**Assignment**
Rewrite the lines from the one holding "Describe the element" through the one holding "at that location.", inclusive, with "screenshot" replaced by "image" and all else unchanged. Leave the pictures out of your answer.

**Supplied information**
·····
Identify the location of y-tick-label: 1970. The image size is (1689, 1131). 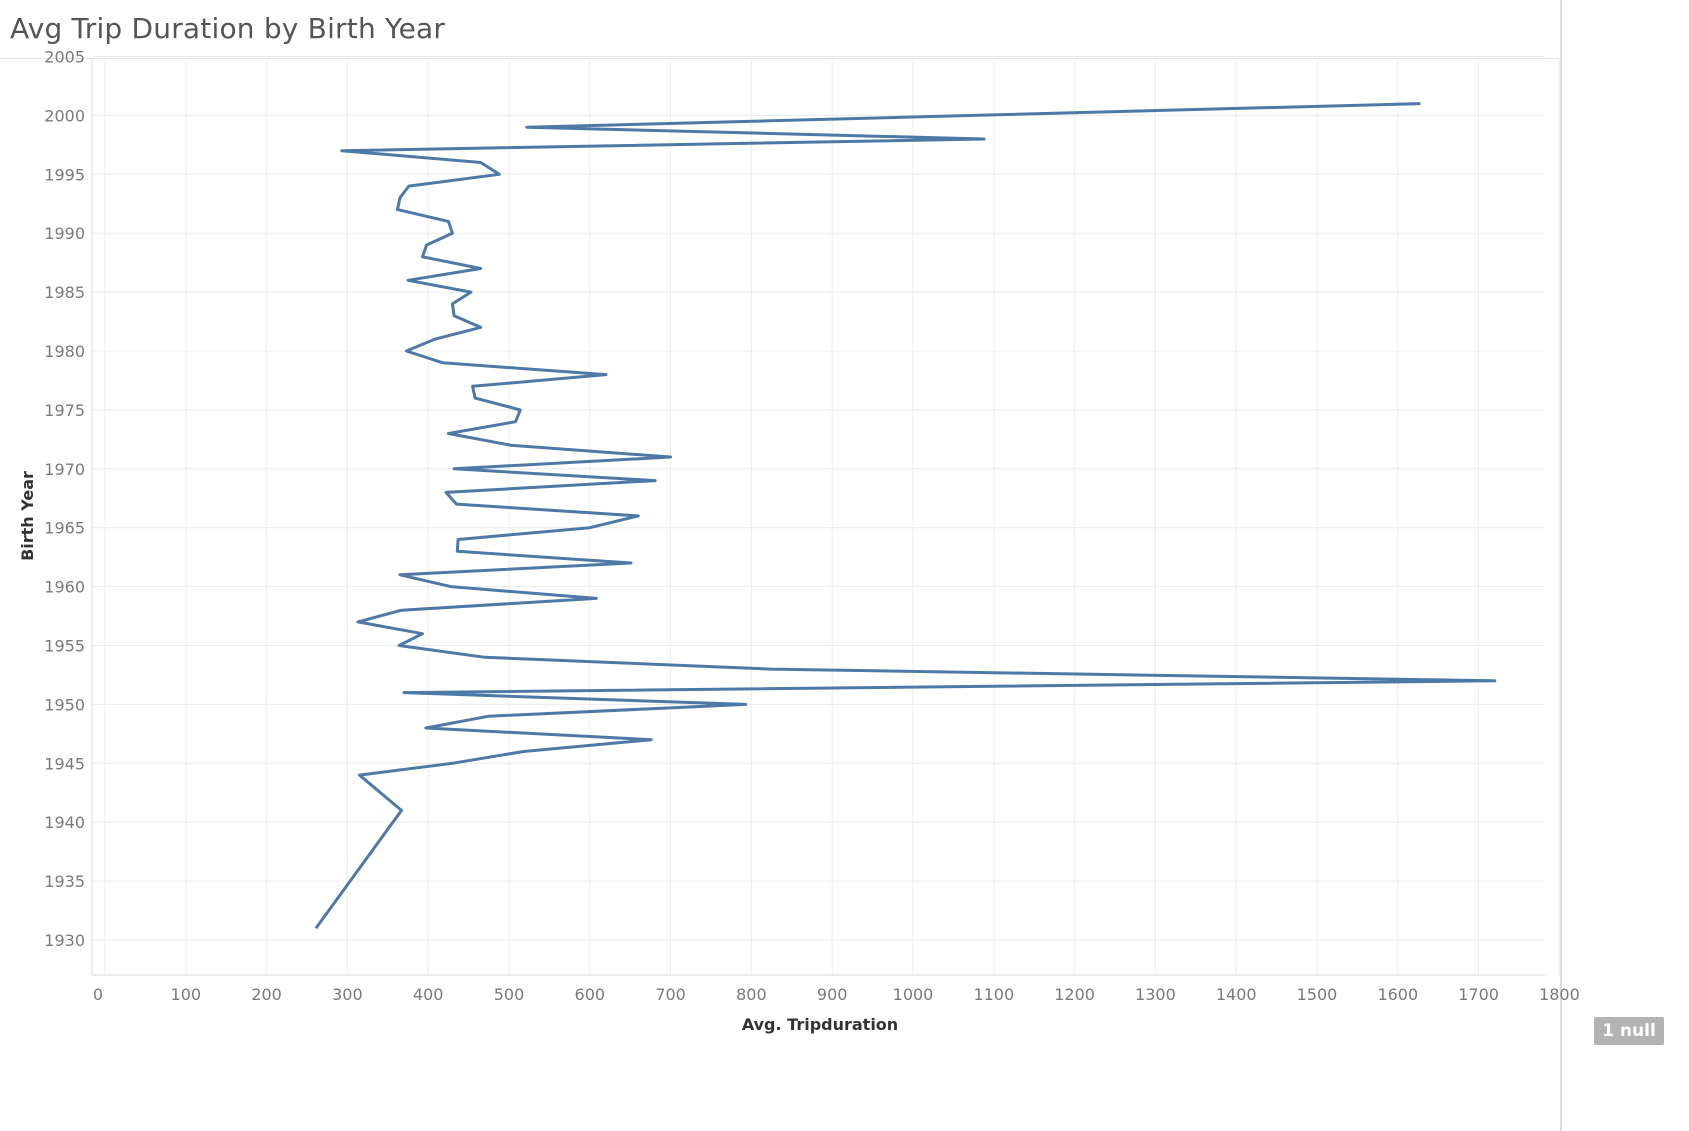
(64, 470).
·····
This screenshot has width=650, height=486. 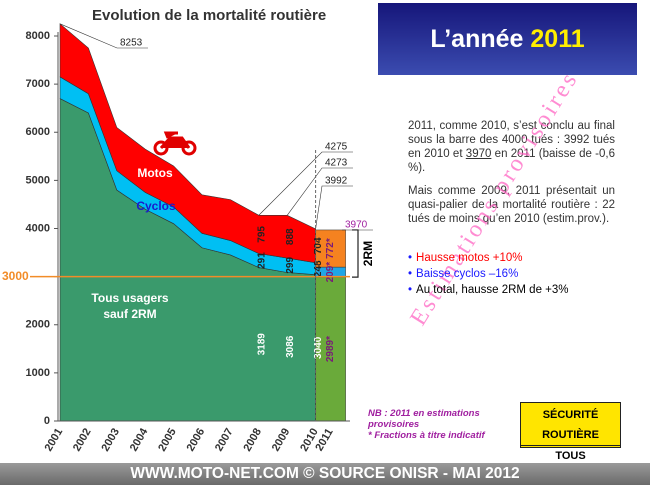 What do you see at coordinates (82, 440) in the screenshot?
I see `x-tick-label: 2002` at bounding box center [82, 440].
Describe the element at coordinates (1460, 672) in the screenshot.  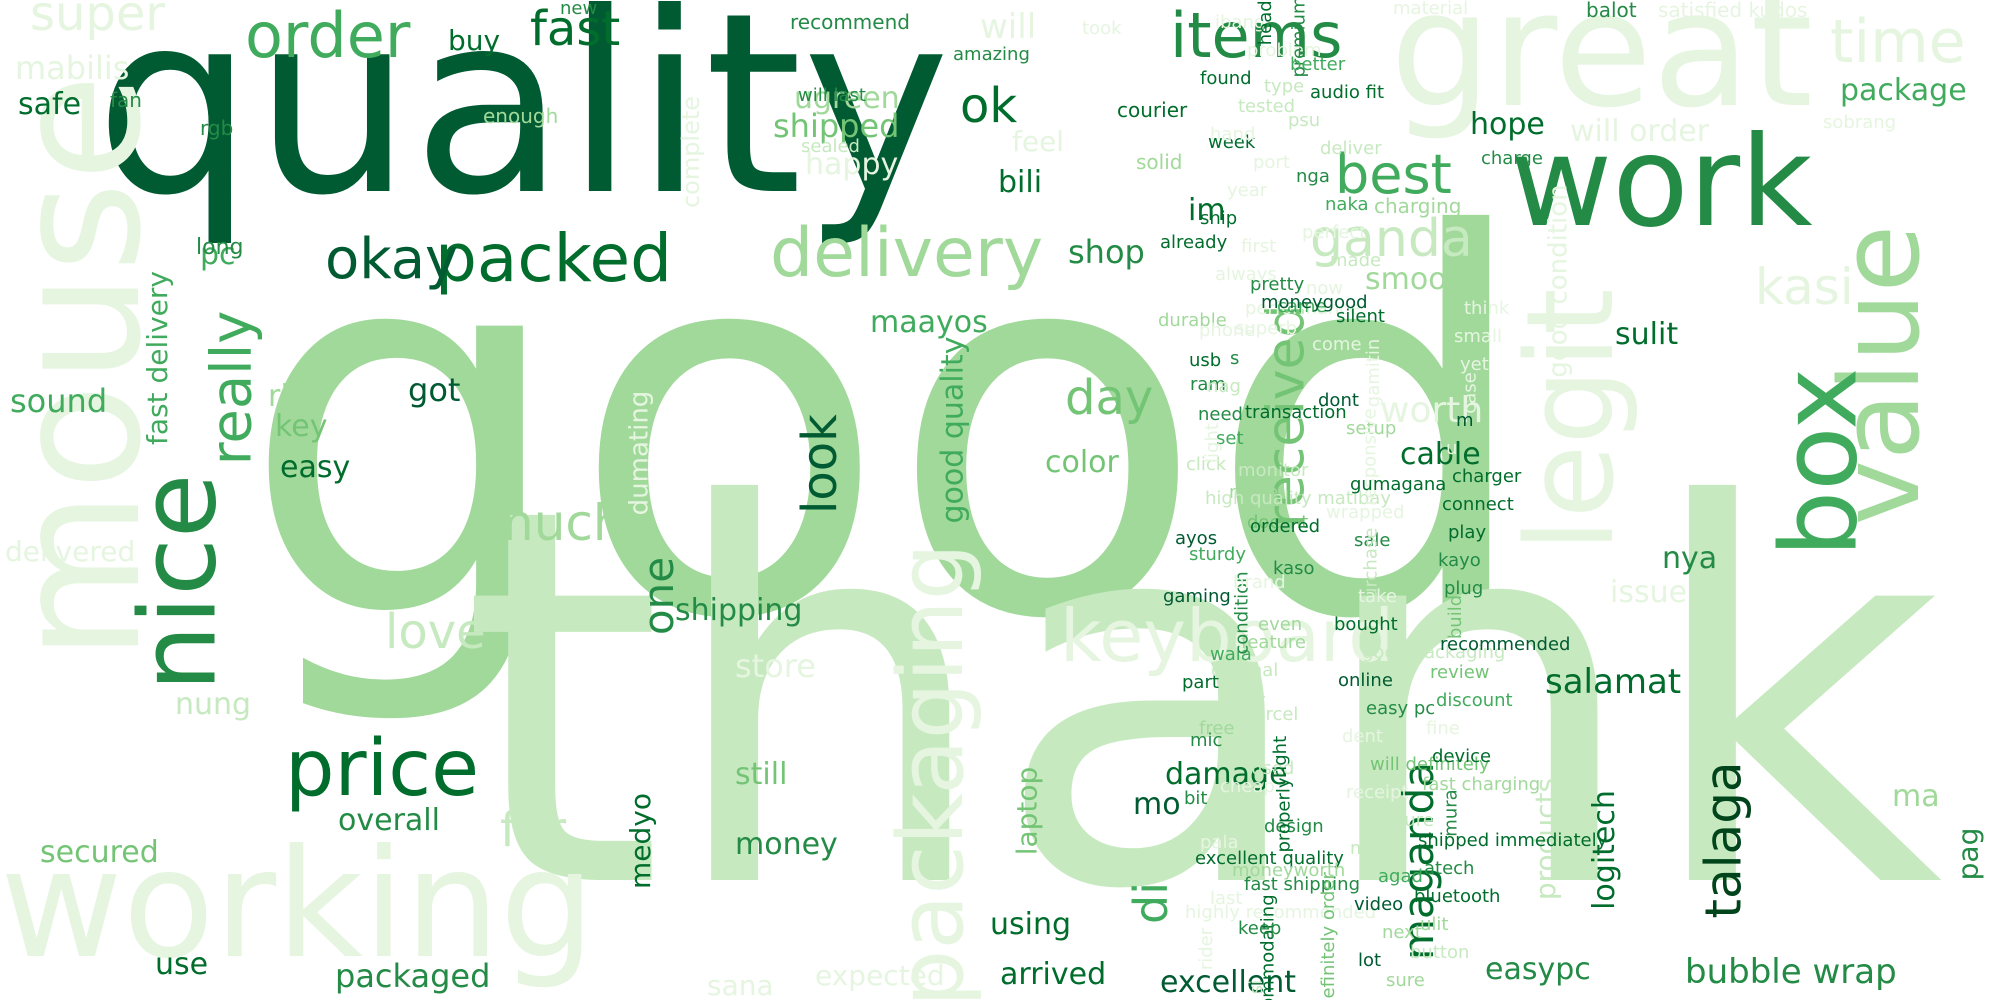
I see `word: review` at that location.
·····
**Your response**
Describe the element at coordinates (1460, 672) in the image.  
I see `word: review` at that location.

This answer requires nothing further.